■ What this task involves:
Count the lines of data below that include "agent". Provide only the number.

Stored records
┏━━

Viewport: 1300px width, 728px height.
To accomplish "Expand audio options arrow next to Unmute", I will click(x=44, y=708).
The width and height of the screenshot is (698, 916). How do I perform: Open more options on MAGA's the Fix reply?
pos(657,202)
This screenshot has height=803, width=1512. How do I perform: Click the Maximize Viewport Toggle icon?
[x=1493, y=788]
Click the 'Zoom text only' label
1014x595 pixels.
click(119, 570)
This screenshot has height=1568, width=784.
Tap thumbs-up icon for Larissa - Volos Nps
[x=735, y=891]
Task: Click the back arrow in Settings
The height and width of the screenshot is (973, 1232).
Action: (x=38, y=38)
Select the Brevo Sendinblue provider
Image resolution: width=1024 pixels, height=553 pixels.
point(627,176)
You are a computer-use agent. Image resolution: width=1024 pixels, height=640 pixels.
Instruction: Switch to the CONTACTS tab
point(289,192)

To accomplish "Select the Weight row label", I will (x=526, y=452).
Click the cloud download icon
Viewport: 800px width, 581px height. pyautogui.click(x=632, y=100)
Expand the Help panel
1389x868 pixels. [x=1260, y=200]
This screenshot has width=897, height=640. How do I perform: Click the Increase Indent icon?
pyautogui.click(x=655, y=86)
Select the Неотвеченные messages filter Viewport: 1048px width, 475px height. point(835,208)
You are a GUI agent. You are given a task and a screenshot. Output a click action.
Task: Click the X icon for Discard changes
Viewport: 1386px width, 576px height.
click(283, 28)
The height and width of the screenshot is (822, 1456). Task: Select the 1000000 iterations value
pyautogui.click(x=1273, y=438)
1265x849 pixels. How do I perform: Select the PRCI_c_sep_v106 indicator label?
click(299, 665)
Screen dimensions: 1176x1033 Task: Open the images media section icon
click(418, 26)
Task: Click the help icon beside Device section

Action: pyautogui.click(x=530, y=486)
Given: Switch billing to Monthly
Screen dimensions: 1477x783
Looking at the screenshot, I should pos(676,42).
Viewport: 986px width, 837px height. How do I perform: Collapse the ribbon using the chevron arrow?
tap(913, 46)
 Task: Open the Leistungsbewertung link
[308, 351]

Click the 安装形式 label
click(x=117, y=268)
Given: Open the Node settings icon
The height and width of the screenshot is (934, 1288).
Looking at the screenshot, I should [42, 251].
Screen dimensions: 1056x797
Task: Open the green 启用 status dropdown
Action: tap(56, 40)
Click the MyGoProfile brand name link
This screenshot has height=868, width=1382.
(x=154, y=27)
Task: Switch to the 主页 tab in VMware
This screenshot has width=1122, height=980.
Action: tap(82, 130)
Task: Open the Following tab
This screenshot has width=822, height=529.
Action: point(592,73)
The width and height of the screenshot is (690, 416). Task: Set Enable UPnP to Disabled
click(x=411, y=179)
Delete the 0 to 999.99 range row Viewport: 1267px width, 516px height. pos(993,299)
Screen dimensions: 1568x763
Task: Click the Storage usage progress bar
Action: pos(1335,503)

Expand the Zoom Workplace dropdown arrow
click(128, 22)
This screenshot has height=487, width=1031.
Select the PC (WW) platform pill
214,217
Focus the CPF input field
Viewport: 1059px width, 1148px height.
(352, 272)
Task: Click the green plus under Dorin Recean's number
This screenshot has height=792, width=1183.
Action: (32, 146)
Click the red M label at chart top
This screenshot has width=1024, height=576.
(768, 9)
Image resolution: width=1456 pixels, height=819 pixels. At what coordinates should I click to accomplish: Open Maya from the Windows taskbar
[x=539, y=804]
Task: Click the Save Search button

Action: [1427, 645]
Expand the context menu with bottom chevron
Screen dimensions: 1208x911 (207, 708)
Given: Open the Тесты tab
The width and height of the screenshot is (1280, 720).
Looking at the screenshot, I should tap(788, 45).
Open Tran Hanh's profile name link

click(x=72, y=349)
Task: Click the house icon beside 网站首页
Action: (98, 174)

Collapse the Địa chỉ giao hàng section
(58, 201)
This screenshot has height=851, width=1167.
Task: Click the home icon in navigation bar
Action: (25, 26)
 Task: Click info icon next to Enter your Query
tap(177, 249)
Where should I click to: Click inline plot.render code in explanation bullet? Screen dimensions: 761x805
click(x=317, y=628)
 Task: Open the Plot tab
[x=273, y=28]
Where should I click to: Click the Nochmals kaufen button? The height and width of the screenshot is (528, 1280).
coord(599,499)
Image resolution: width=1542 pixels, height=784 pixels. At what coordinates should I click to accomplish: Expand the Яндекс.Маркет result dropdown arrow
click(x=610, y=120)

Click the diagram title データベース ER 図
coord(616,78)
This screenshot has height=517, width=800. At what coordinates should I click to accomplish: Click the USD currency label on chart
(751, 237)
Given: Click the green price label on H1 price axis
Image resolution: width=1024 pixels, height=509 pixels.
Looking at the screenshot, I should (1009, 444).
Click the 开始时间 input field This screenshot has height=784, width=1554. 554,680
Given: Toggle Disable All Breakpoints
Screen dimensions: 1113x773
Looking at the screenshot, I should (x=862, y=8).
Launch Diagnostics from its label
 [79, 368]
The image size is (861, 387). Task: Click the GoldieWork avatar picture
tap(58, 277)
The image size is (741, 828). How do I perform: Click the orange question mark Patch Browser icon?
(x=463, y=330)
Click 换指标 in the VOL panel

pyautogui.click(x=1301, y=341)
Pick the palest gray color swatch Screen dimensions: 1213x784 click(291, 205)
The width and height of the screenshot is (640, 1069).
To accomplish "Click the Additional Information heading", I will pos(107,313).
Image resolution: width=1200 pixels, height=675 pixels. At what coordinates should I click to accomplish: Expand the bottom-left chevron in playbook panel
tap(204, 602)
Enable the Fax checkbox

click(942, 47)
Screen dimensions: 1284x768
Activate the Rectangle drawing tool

┗━━

■ Result for this exercise:
2